Shuan Fang 方璇                              Zhou Shuangyu / Jade 周双玉

Jack Kao/ Gao Jie 高捷                       Luo Zifu  罗子富        

Michelle Reis 李嘉欣                           Huang Cuifeng / Emeraude 黄翠凤      

Rebecca Pan 潘迪华                           la mère Huang  黄珠凤/黄二姐

 

 

Notes

(1) Sur Chu Tien-wen, voir : www.chinese-shortstories.com/Auteurs_de_a_z_Zhu_Tianwen.htm

(2) C’est sous cette appellation de Han Ziyun qu’a été publiée la traduction parue chez Denoël en 1998, juste après la sortie du film. Il ne s’agit pas d’une traduction du roman, mais plutôt du scénario, avec reprise du prologue.

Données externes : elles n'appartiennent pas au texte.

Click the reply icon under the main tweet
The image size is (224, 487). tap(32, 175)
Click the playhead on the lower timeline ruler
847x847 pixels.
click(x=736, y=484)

Sur le scénario et le film, voir le livre de Chu Tien-wen regroupant des explications sur ses scénarios et des articles sur le cinéma : 《最好的時光1982-2006, Ink Publishing 2008, pp 107-115, et 385-395.

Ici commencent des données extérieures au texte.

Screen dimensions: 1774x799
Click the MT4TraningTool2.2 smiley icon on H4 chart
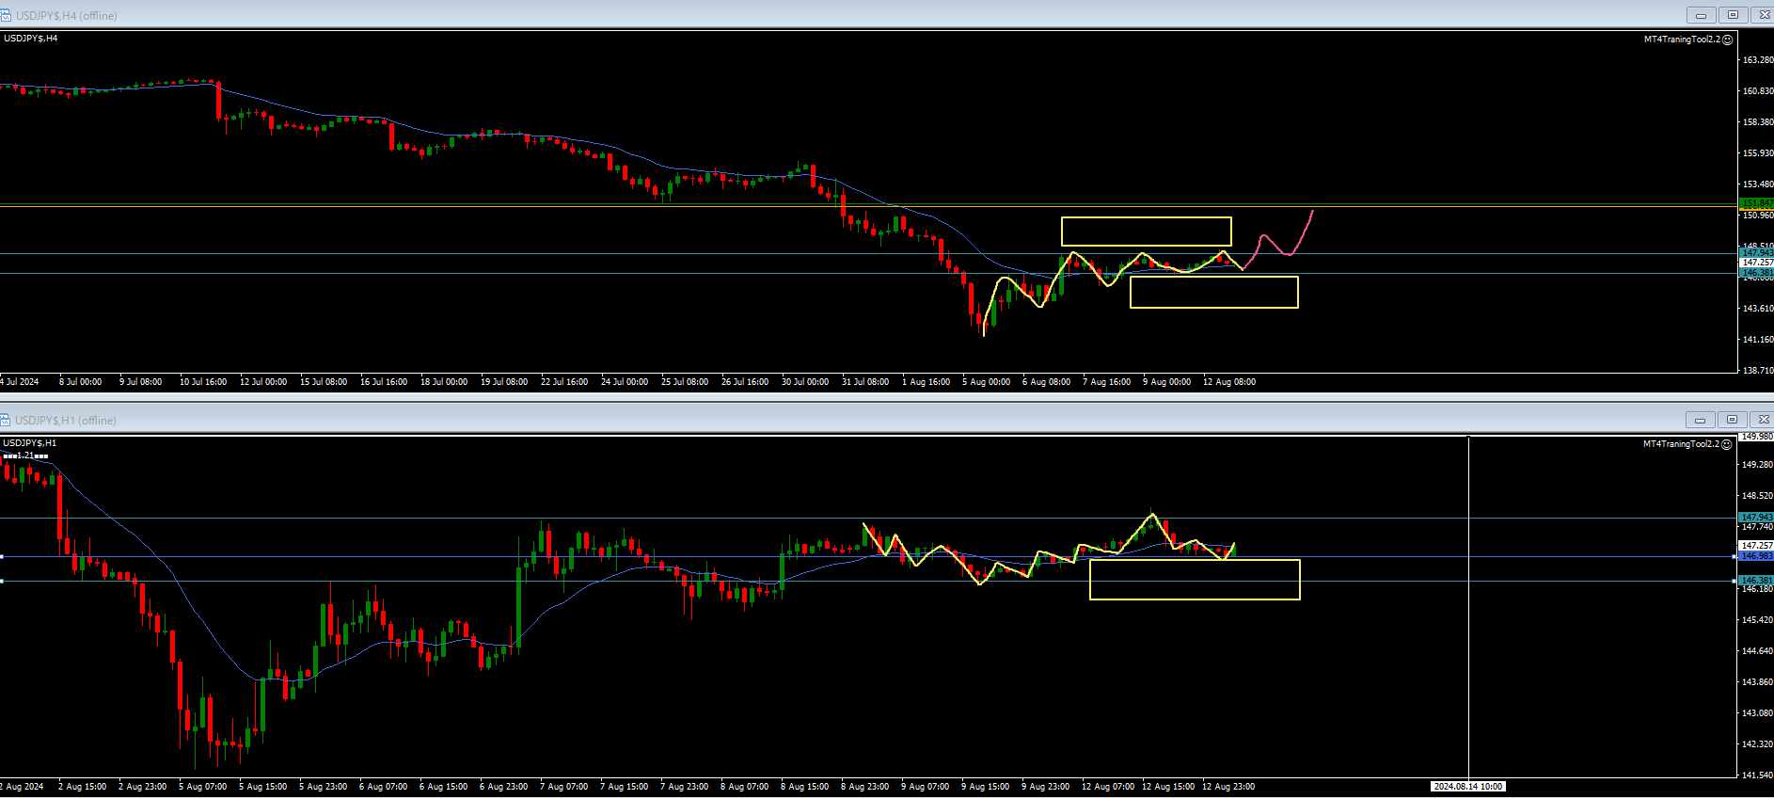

(3) Le wu est une langue sinitique parlée dans la province du Zhejiang, le sud du Jiangsu ainsi que certaines zones des provinces limitrophes, et comportant six groupes dialectaux ; Suzhou en a longtemps été le centre linguistique, le dialecte de Suzhou étant le plus important littérairement et culturellement parlant ; c’était celui parlé par Lu Xun, en particulier. Le dialecte de Shanghai en était très proche à l’origine, mais a évolué avec la ville, surtout après la révolte de Taiping. Le film de Hou Hsiao-hsien est en dialecte récent de Shanghai.

(4) Les deux chapitres (illustrés) de la traduction en anglais de Zhang Ailing publiés par Renditions en 1982 : www.cuhk.edu.hk/rct/pdf/e_outputs/b1718/v17&18P095.pdf

(5) Pour les détails, voir : www.chinese-shortstories.com/Auteurs_de_a_z_ZhangAiling.htm

(paragraphe Exilée solitaire)

(6) Pour les conditions politiques ayant favorisé l’accueil de Hu Lancheng à Taiwan ainsi que l’adulation dont il a été l’objet de la part de la famille Chu, voir la présentation de Chu Tien-Wen sur chinese shortstories

(7) Interview de Hou Hsiao-Hsien dans : Speaking in Images : Interviews with Contemporary Chinese Filmmakers, Michael Berry, Columbia University Press, 2004, pp 235-271

(8) Portrait de Hou Hsiao-hsien, produit par Arte France/Ina/Amip, MK2 Cinéma de notre temps, 2006.

(9) Hou Hsiao-hsien, sous la direction de Jean-Michel Frodon, Cahiers du cinéma 1999/réédité 2005.

(10) L’art du quyi regroupe toutes les formes d’art populaire du récit chanté ou accompagné en musique, le plus souvent en dialecte.